Activity » Transcribe nothing but the lines from the one with "Expand the Map Styles section" to the end of the entries, both included, keeping each exact and leaving every picture out.

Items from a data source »
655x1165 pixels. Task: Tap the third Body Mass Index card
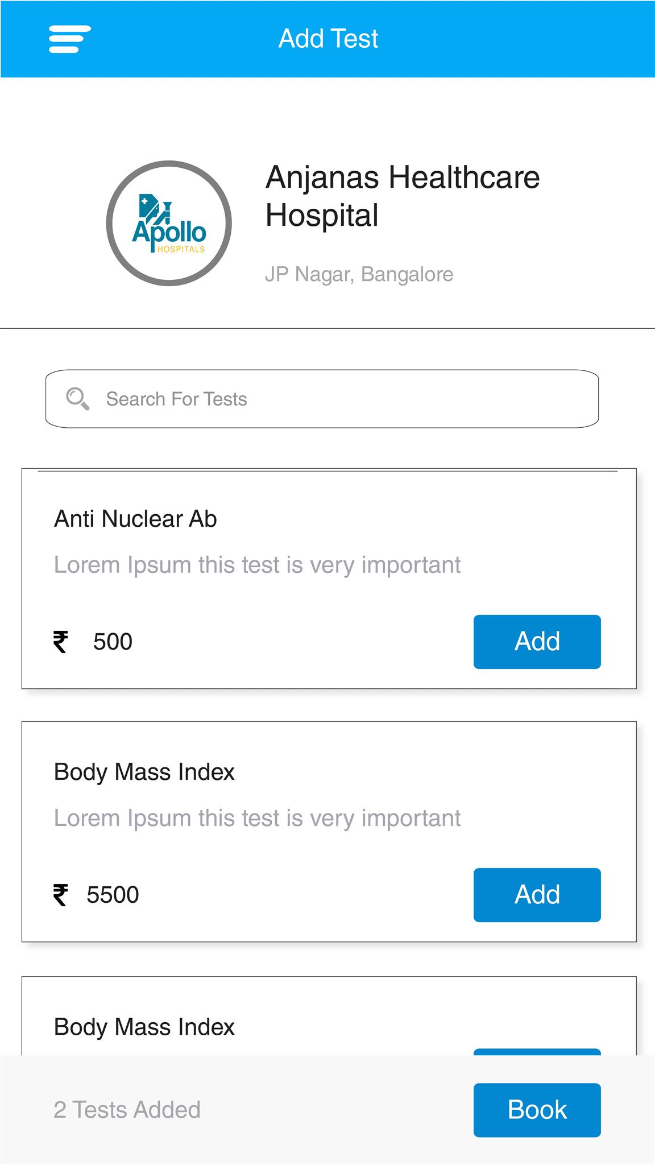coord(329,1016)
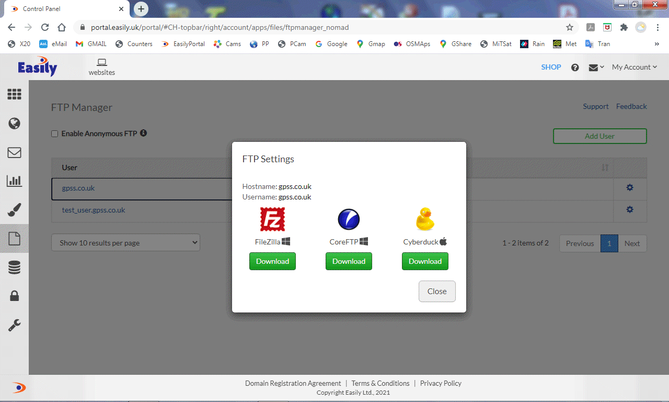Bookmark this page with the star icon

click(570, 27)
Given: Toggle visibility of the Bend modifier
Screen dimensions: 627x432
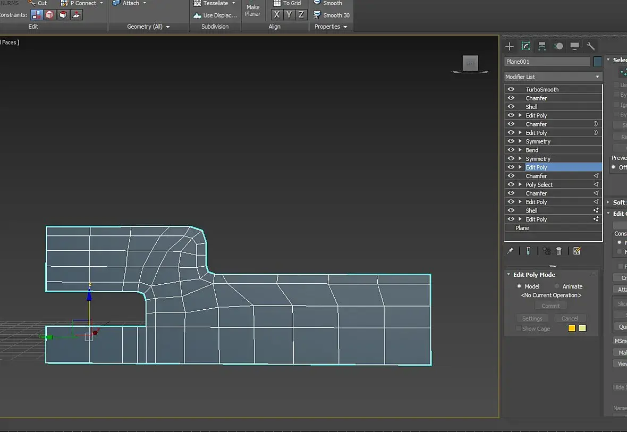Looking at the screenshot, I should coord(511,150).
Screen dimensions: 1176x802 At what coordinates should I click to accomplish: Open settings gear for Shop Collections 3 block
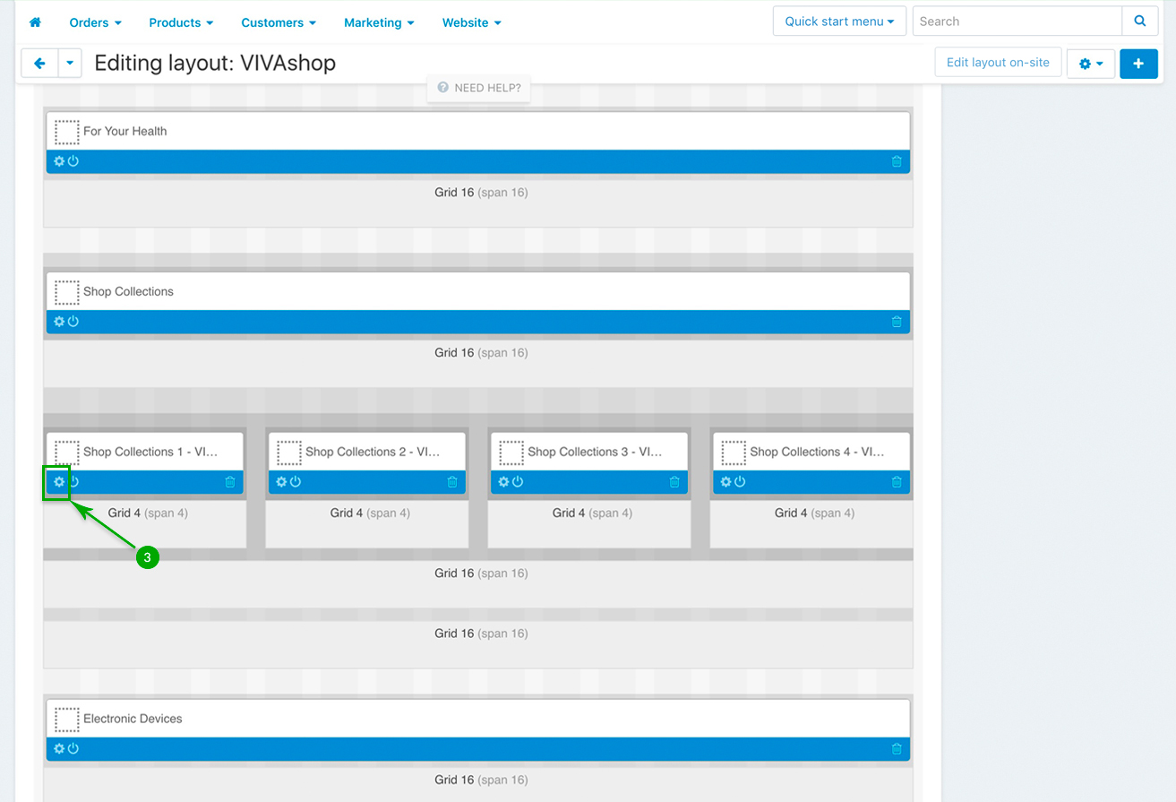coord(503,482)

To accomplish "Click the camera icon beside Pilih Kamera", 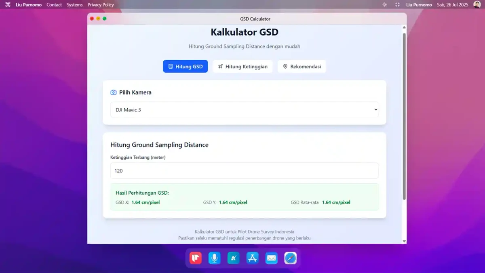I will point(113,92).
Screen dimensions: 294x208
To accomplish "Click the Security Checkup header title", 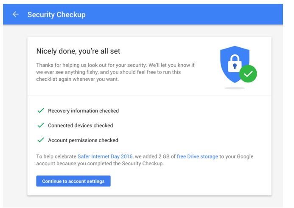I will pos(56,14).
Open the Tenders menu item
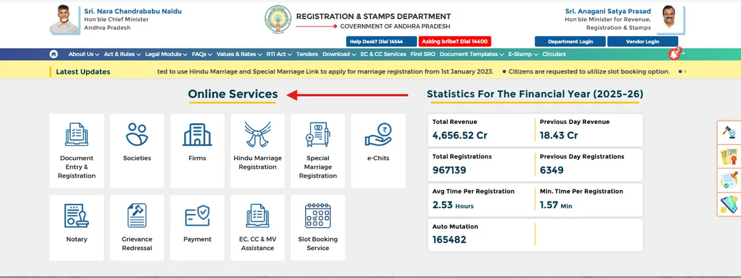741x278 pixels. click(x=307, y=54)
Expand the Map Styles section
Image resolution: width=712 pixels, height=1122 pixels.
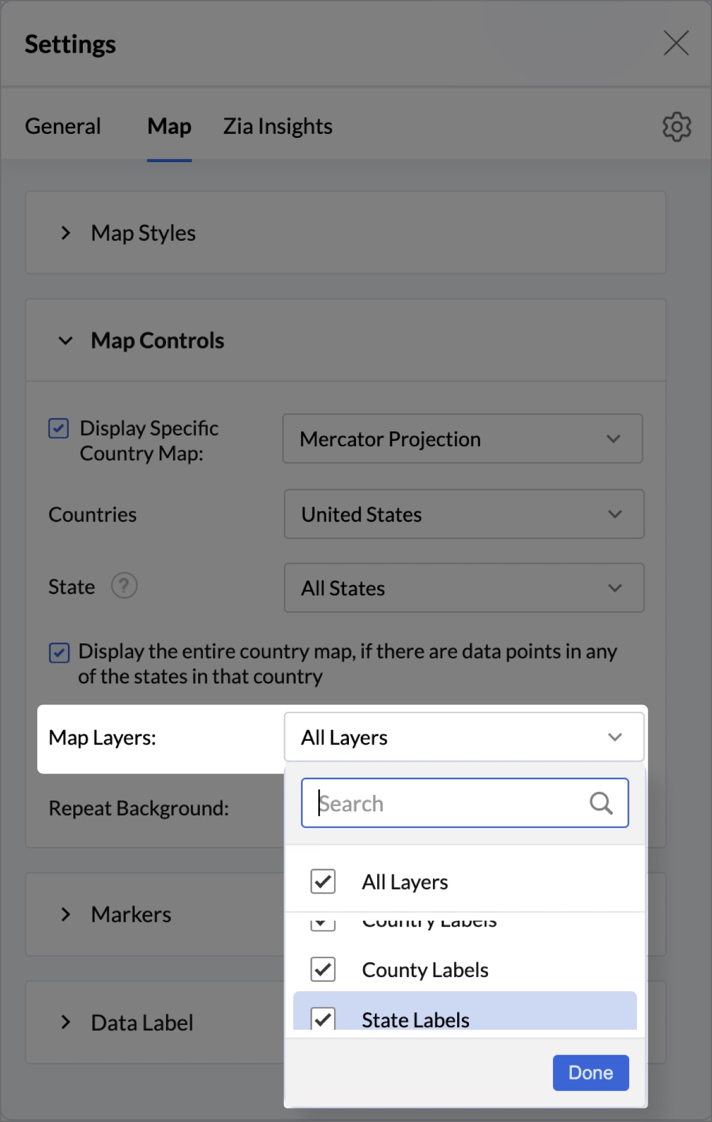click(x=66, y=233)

Exercise answer »
Expand the Map Styles section
Image resolution: width=712 pixels, height=1122 pixels.
click(x=66, y=233)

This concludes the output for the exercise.